The deeper issue for portfolio construction is what happens if the AI narrative does not deliver on its promises in the quarters ahead. The market has priced in enormous future returns from AI infrastructure spending. If those returns arrive more slowly than expected, or if competitive dynamics compress margins, the repricing has further to run.

Readers who followed Michael Burry’s dot-com bubble warning about AI mania will recognize the pattern: a transformative technology can be real and still produce a valuation bubble. The internet changed the world. Most internet stocks still lost investors money.

What to Watch Next

The key variables for the semiconductor sector in the near term are:

  • Hyperscaler earnings and forward capex guidance, which Shah identified as the foundation of the AI ecosystem
  • Competitive developments from Chinese AI firms, particularly whether models like Kimi K3 reduce the pricing power of U.S. chip designers
  • Equipment cost inflation, as flagged by TSMC’s higher-than-expected capex guidance
  • Regulatory actions affecting AI model availability and export controls

For gold and silver investors, the transmission mechanism runs through risk appetite and liquidity conditions. A sustained repricing of the AI trade would pressure the equity indices that have been propped up by semiconductor gains. That kind of broad equity weakness tends to increase demand for assets outside the credit-money system.

It also matters for the Fed’s calculus. Equity market weakness, if it persists, changes the political and institutional pressure on monetary policy. A stock market that was making new highs gave policymakers room to hold rates. A stock market shedding trillions in its most important sector changes that dynamic.

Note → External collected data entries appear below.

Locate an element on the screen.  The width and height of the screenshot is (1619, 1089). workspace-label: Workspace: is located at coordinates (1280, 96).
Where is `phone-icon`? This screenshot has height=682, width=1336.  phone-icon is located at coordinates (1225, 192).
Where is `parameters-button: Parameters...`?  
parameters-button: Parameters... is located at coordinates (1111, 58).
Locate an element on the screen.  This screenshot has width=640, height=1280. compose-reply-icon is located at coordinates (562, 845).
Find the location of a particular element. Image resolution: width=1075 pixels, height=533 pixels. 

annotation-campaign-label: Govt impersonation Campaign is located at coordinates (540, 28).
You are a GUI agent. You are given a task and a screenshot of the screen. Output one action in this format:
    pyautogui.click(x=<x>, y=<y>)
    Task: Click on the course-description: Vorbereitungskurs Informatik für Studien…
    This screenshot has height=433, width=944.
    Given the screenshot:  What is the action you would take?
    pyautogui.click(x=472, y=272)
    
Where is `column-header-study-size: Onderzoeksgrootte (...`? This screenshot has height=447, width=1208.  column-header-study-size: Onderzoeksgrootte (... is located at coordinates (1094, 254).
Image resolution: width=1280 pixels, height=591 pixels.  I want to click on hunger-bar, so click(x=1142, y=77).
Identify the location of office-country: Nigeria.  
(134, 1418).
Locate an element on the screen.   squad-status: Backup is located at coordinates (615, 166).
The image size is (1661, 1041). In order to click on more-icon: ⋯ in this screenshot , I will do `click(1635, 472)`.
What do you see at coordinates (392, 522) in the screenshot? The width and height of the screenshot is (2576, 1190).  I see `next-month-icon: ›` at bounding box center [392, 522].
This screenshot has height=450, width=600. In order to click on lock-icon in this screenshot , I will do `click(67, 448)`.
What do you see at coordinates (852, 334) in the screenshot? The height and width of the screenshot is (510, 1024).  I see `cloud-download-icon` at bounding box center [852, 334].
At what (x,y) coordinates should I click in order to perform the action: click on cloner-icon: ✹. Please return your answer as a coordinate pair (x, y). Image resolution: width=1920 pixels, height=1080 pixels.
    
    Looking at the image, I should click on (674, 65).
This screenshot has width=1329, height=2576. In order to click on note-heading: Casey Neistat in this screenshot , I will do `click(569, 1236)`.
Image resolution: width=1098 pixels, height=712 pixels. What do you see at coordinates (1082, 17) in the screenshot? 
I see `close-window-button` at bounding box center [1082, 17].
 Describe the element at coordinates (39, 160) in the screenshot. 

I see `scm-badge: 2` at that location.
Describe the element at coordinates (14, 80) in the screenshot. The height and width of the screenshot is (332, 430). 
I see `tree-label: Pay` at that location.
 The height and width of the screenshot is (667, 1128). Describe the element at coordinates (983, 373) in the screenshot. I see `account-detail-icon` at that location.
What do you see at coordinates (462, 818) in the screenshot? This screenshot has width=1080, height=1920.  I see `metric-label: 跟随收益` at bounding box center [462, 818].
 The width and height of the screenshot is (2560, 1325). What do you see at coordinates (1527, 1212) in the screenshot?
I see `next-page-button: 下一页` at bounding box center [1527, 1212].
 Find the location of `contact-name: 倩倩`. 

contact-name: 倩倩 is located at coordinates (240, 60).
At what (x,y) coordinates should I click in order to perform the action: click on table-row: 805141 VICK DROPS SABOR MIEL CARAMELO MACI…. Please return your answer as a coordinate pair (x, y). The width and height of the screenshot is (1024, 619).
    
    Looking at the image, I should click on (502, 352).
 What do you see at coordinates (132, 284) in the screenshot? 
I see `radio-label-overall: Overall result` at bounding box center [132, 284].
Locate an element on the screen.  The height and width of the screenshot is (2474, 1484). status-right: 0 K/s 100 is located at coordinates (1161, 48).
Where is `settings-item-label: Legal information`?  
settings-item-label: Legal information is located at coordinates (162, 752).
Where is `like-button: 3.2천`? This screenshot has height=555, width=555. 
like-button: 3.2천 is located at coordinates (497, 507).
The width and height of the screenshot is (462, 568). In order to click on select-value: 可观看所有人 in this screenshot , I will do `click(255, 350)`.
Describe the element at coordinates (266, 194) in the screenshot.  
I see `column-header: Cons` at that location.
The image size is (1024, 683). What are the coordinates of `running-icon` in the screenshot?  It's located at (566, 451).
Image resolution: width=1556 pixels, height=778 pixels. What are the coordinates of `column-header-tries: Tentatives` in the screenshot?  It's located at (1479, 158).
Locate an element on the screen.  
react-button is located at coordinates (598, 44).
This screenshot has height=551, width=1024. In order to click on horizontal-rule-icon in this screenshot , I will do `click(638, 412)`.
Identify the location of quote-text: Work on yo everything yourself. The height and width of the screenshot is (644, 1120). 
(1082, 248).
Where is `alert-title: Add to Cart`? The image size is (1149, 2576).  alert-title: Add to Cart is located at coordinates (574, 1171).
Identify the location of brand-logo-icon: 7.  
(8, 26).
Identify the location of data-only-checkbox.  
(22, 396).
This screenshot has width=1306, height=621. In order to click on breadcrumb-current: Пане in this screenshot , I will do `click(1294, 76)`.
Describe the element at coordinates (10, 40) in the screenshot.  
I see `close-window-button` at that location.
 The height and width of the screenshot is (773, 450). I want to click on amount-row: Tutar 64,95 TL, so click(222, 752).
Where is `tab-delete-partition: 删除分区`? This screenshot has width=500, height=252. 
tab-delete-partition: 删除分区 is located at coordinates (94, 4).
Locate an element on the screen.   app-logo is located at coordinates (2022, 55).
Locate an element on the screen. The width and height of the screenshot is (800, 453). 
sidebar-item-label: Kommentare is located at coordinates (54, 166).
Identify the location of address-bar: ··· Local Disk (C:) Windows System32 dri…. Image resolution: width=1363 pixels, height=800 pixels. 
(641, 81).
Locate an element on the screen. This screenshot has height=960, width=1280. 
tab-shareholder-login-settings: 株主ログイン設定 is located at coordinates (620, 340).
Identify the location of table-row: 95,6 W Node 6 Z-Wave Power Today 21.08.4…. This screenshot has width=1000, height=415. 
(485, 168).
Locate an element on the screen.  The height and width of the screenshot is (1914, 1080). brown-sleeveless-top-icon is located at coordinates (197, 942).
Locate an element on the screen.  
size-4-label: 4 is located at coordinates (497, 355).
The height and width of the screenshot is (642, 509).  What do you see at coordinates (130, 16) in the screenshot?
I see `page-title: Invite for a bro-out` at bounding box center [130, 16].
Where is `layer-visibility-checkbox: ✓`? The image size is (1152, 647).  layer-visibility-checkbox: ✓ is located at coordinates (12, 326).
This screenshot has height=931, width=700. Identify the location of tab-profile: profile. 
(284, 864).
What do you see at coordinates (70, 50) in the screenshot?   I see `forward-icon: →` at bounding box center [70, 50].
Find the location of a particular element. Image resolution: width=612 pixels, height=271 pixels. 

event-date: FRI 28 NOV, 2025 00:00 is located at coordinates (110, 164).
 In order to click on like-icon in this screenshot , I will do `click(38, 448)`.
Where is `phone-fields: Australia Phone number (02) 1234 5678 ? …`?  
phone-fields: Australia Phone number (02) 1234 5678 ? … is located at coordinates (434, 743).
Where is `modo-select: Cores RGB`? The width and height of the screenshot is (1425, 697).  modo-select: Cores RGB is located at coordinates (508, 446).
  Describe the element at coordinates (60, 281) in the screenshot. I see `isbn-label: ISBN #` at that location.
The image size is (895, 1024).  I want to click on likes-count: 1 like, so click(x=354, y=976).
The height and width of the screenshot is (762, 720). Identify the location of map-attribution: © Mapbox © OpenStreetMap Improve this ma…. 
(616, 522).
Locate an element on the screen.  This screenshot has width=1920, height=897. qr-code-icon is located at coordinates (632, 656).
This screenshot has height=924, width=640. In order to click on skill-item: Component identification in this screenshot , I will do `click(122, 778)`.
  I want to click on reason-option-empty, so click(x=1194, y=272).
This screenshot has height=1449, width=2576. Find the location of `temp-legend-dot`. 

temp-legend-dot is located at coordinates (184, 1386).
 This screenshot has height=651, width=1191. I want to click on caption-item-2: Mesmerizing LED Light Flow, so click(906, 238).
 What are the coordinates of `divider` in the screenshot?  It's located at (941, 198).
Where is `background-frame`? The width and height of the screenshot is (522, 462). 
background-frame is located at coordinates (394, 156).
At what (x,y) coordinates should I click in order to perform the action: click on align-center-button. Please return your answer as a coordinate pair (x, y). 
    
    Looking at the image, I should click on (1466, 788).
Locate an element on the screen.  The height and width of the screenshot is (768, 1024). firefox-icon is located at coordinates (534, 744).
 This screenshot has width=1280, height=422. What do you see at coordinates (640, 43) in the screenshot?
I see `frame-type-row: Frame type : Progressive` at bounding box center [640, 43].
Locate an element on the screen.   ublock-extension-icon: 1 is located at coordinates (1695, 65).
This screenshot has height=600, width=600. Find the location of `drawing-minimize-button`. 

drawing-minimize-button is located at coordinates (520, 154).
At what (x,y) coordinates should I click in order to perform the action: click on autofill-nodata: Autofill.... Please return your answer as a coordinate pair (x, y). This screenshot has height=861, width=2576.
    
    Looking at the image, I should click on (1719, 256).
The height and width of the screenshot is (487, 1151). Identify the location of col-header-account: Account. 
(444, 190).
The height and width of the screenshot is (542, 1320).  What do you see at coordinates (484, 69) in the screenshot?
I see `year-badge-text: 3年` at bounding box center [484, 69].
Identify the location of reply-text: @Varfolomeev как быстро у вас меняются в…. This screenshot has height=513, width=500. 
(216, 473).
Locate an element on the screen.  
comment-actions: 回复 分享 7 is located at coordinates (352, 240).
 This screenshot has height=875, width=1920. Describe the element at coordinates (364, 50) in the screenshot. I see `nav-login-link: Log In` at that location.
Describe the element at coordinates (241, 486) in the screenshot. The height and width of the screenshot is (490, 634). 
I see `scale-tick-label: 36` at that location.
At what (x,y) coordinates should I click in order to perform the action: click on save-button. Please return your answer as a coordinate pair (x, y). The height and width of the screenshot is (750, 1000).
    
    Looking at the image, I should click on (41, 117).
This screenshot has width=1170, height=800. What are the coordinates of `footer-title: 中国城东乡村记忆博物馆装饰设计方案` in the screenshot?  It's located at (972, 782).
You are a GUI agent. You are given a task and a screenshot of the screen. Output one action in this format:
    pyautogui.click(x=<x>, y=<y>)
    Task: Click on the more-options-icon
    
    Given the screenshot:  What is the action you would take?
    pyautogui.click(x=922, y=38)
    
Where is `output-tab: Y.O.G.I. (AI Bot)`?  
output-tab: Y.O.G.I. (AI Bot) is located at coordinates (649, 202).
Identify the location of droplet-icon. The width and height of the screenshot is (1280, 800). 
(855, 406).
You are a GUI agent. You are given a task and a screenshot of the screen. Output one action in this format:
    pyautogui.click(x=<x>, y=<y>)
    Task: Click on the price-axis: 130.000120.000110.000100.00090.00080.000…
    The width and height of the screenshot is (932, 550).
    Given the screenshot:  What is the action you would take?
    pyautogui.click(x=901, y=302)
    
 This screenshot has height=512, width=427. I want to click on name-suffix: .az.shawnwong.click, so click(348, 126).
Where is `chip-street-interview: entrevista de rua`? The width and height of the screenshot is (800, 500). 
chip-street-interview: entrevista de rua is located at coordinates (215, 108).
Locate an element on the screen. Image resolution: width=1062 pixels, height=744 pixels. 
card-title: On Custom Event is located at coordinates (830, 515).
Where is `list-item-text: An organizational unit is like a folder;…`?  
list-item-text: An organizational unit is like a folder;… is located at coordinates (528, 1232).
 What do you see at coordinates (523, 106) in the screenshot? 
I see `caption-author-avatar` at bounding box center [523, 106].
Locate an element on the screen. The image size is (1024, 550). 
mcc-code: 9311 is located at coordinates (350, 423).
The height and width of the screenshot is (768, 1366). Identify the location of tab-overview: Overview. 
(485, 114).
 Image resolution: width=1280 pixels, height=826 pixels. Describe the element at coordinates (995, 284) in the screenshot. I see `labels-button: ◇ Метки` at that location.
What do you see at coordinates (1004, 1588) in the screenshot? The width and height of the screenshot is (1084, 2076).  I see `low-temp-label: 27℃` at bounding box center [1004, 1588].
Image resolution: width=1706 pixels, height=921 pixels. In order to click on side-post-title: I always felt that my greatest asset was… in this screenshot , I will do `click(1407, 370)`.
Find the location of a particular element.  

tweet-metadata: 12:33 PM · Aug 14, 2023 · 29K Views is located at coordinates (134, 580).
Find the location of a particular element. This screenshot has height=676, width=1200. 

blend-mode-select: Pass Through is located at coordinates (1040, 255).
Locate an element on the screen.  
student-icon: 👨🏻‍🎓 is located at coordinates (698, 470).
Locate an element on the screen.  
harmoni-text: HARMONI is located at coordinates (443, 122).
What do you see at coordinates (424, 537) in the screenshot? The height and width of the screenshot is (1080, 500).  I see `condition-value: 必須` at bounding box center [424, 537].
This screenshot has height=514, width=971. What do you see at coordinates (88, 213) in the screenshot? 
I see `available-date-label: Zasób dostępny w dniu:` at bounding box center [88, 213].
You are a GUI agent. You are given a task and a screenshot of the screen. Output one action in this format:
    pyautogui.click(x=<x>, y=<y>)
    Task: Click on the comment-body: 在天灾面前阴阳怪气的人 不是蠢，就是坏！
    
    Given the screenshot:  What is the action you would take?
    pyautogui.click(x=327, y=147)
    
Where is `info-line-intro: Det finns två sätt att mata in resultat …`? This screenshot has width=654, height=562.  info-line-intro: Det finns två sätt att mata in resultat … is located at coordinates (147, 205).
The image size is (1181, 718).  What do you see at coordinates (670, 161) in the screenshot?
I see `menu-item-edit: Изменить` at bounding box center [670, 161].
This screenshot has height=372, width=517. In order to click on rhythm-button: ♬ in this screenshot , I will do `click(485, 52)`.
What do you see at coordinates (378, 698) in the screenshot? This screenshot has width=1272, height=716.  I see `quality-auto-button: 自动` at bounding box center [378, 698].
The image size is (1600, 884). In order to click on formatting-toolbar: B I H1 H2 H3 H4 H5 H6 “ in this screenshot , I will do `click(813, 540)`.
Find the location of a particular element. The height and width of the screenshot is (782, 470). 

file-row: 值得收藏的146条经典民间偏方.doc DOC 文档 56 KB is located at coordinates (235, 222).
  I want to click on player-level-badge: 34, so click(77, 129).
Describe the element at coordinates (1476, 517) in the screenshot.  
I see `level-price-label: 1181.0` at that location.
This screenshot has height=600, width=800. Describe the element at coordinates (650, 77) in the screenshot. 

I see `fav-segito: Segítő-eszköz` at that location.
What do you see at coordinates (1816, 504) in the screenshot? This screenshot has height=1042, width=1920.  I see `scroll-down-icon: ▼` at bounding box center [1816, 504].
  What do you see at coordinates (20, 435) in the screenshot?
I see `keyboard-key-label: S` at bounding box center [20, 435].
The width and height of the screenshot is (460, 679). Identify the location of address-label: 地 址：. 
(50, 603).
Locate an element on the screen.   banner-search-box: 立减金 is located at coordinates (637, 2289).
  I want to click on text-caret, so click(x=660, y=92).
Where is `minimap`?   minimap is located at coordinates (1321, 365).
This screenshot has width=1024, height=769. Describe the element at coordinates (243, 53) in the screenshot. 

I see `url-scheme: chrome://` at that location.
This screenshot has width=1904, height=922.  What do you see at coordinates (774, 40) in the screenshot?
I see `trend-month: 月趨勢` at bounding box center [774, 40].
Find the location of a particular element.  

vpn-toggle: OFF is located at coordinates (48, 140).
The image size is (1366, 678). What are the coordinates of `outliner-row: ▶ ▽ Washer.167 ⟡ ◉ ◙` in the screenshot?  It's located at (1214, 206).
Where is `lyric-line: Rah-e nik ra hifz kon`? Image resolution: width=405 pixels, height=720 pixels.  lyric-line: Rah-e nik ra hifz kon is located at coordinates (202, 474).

As we noted in our coverage of warning signals in the Nasdaq options market, the derivatives complex often prices stress before the headlines catch up. The options market has been flashing caution for weeks. The spot market is now confirming it.

The Bigger Picture

Dip-buying is a reflex, not a strategy. The fact that semiconductor stocks trimmed their losses on Friday tells us that muscle memory still favors buying weakness in the AI trade. But muscle memory works until it doesn’t. The question is whether the buyers stepping in at current levels are right about the fundamentals, or whether they are catching a falling knife because it is the only trade they know.

Three-point-three trillion dollars in lost market value is a price signal, not noise. Whether it is a buying opportunity or the early innings of a larger repricing depends entirely on whether AI spending translates into AI revenue at the pace the market has already priced in. That answer will come from earnings reports, not from Friday afternoon dip-buying.

When the most crowded trade in a generation starts losing altitude, the old assets that do not need a narrative to hold their value tend to look a little more attractive. That is just how capital works when confidence gets tested, not a prediction.